Motown: Money, Power, Sex, and Music by Gerald Posner

Random House 2003  347 pp. 25.95

Copyright © Steven E. Alford

 

While the “Greatest Generation” has memories of wartime valor, Boomers have—in addition to Vietnam horrors—the sweet, sentimental memories of their music.  And just as aged fans of Frank Sinatra have discovered the considerable canyon between his public persona and private person, Boomers are in line to learn the real stories behind the idols of their adolescence.  Gerald Posner’s Motown: Money, Power, Sex, and Music will surely enlighten, entertain, and most assuredly, depress anyone who doubted that in show business, “business” reigns.

By anyone’s standards, the rise of Motown, Berry Gordy’s family-owned business, would be remarkable.  All the more remarkable is that the family was black, the town was Detroit, and the business was white-dominated. 

Berry Gordy, the great-grandson of a slave, was born in 1929, the seventh of eight children.  While raised with strict discipline and instilled with the value of hard work, Gordy was no one’s idea of a promising young person.  Lazy, unmotivated, drawn to the superficial in life, the only activity that attracted Gordy was boxing, until he discovered songwriting.  Abandoning a job in a Detroit auto assembly plant, he decided to be a freelance songwriter.  Quickly branching out into artist management and recording, Gordy enlisted the aid of his family in developing a record company to sell the songs of Jackie Wilson and, most important, Smokey Robinson. 

While working out of his sister’s house, Berry sought a less cramped environment, and, in 1959 settled on a small two-story house at 2648 West Grand Boulevard.   Gordy put a sign in the window that read “Hitsville, USA.”  Begun with an $800 dollar loan from his family, sold in 1988 for over 60 million dollars, Motown Records was born.

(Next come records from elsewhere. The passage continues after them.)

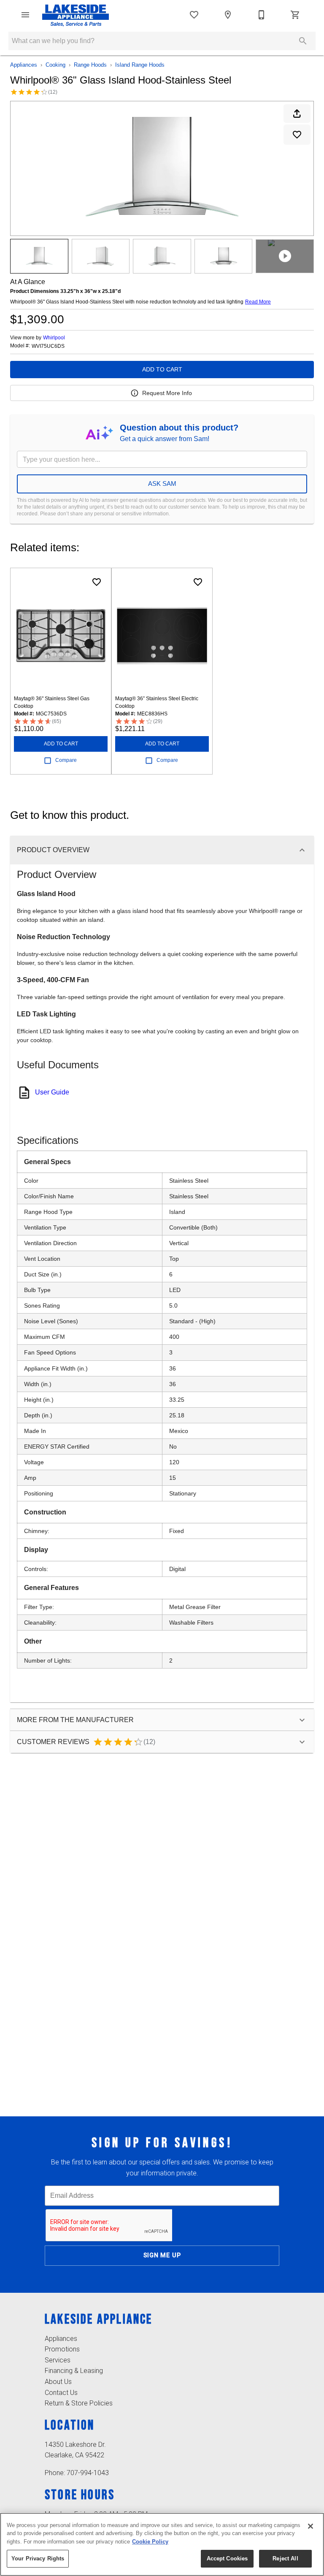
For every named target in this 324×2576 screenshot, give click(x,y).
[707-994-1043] (261, 15)
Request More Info (167, 393)
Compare (66, 760)
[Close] (310, 2526)
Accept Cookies (227, 2558)
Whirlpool (54, 338)
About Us (58, 2382)
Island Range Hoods (140, 65)
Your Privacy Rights (37, 2558)
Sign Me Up (162, 2255)
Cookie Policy (150, 2541)
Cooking (55, 65)
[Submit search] (303, 41)
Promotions (62, 2349)
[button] (25, 15)
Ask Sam (162, 483)
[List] (194, 15)
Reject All (285, 2558)
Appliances (23, 65)
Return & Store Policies (79, 2403)
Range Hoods (90, 65)
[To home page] (75, 14)
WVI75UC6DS (48, 346)
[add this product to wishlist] (297, 135)
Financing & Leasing (74, 2371)
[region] (162, 2544)
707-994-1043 (88, 2473)
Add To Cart (162, 369)
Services (57, 2360)
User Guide (52, 1092)
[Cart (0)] (295, 15)
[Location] (228, 15)
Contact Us (61, 2393)
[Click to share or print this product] (297, 113)
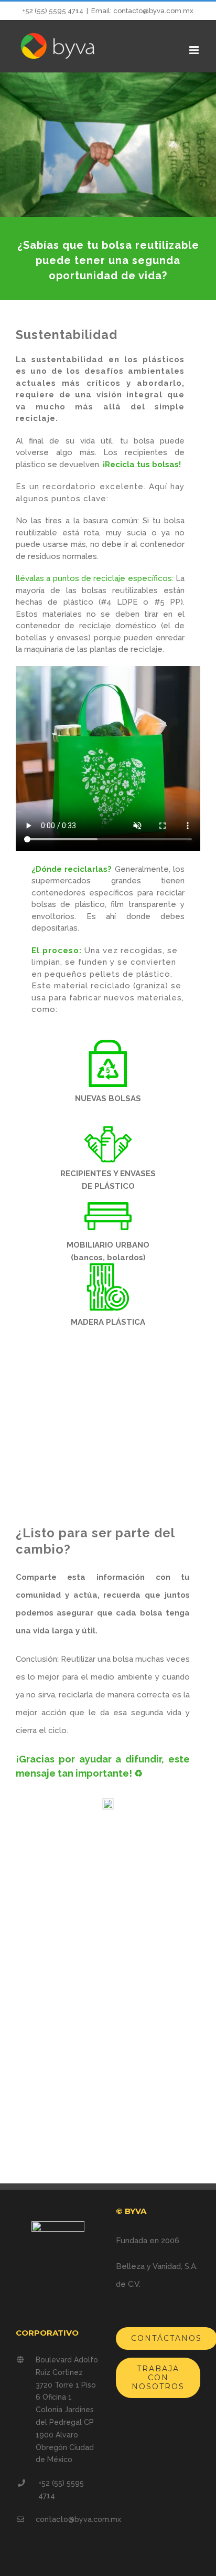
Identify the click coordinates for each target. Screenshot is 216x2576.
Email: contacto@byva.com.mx (142, 11)
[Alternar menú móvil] (194, 50)
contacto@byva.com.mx (78, 2519)
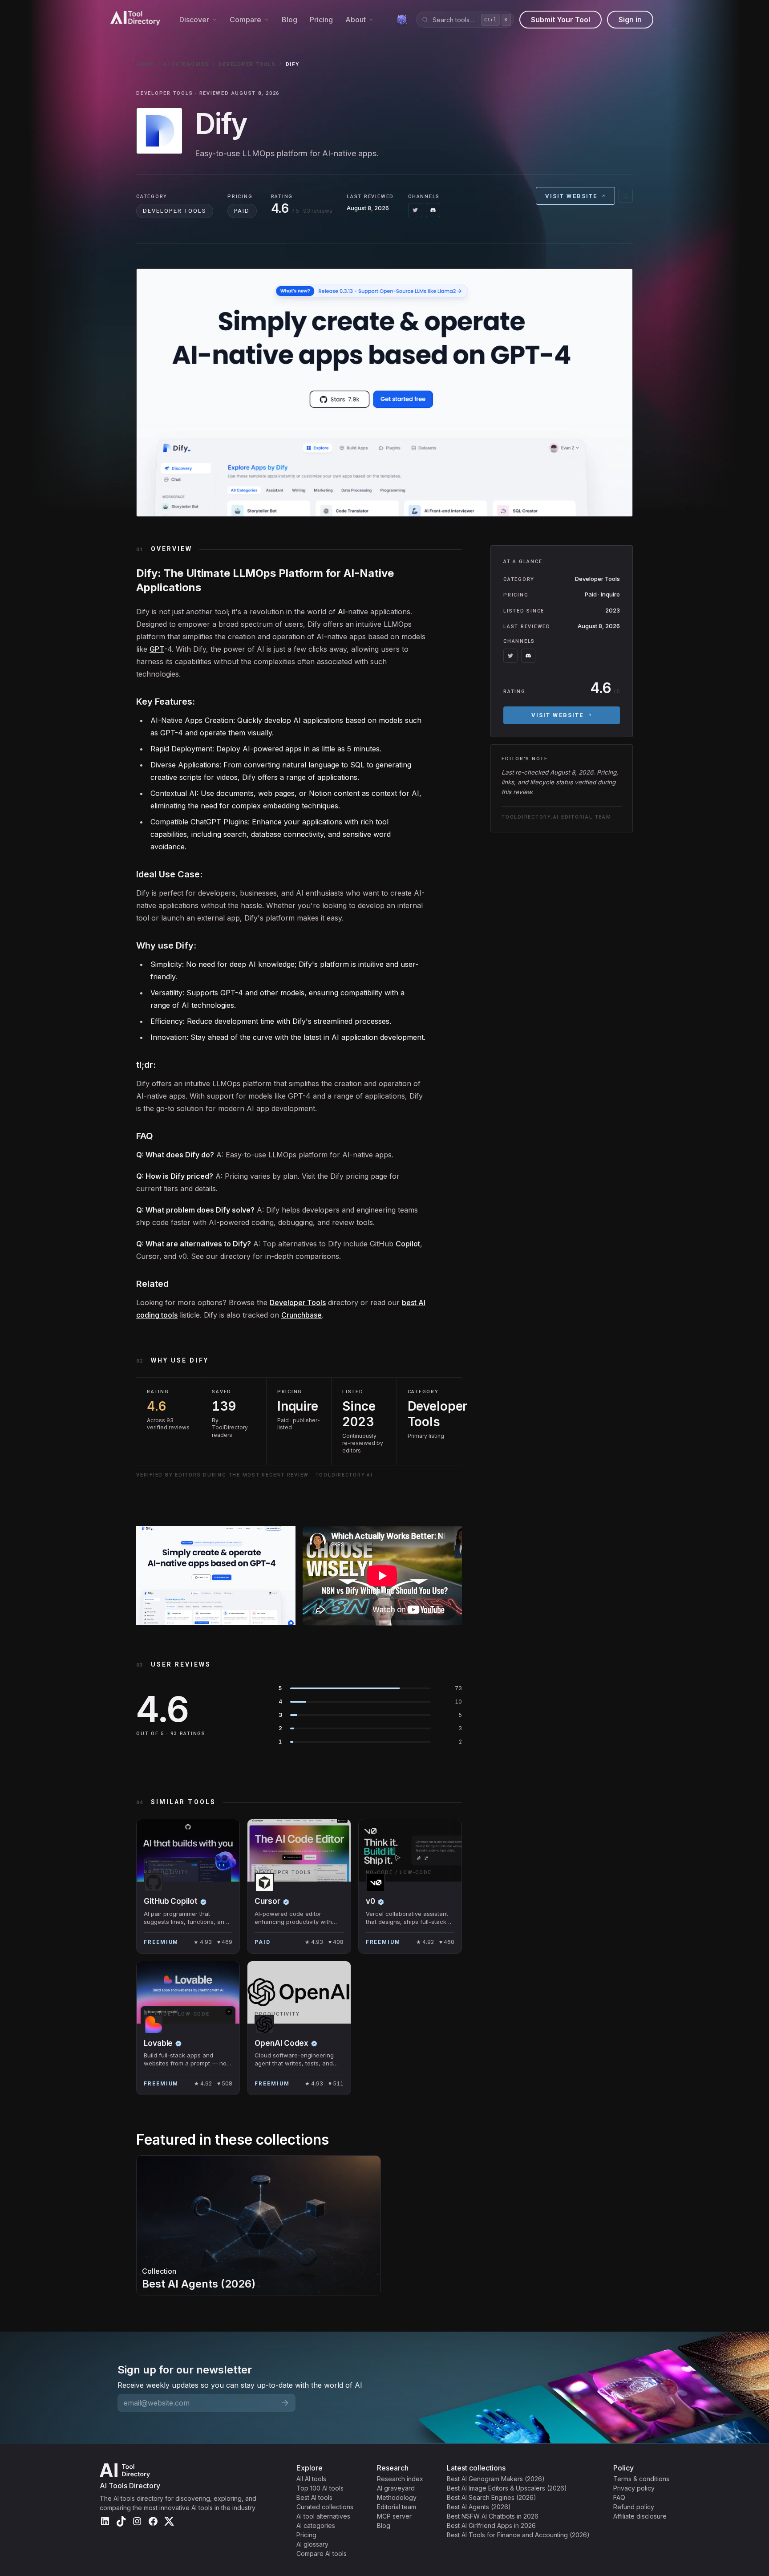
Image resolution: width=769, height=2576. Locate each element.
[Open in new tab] (626, 196)
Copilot (408, 1243)
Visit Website (571, 196)
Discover (194, 19)
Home (145, 64)
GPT (157, 649)
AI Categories (186, 64)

Over the next twenty-five years, Motown’s success was by any standards phenomenal.  While many would argue it was the talent of the songwriters—principally Smokey Robinson, Eddie and Brian Holland and Lamont Doizier—and the artists, from the Supremes to Stevie Wonder, Motown was, first and last, a business, one which owed its success to the acumen of Berry Gordy.

Musically illiterate, unable to play an instrument or read music, Gordy’s genius lay in creating an assembly line for music production—“create, make, sell”—modeled  on his auto plant experience.  His other expertise involved getting talented Detroit teenagers to sign contracts whose conditions invariably benefited Motown.

Unlike other black entrepreneurs, Gordy sought to sell black music to white people, engineering a sound destined to cross over.  “I don’t like to call it black music,” he once said, “I call it music with black stars.”

While “sex, drugs, and rock and roll” may have been the watchwords of the Sixties, “litigation, drugs, and sex” best suits Motown.  Posner chronicles the contractual arrangements that both protected artists from the business end of their careers, supplying them with cars, clothes and travel, while simultaneously billing them against their royalties.  Motown’s practices, while not uncommon, spawned an uncommonly energetic and lengthy line of lawsuits as world famous artists, caught up in their fame, later learned that they kept little of the cash they generated for Motown.  The list of drug casualties is inordinately and depressingly long, as is the list of Gordy’s wives, lovers, and children, both legitimate and illegitimate.

Perhaps the most depressing story in the book is the sad tale of Diana Ross (“Miss Ross to you”).  Her crazed mid-life Divahood is shown to be simply that of a “spoiled brat” who acquired the financial and professional wherewithal to indulge her monumental vanity by acting disgracefully to everyone around her.

The central and important weakness of this book is that virtually no one of the principals would talk to Posner, and those who did would do so only anonymously.   Hence, the book is the work of a superior writer bereft of any novel insights or information, other than those contained in court documents, many of which he was the first to review.

Motown suggests that the music world is first and last a business, and that musicians have a reliable habit of dying broke from drink and drugs.  Boomers will enjoy this book, but those who stand to benefit most from internalizing its lessons are named Britney, Justin, and Christina.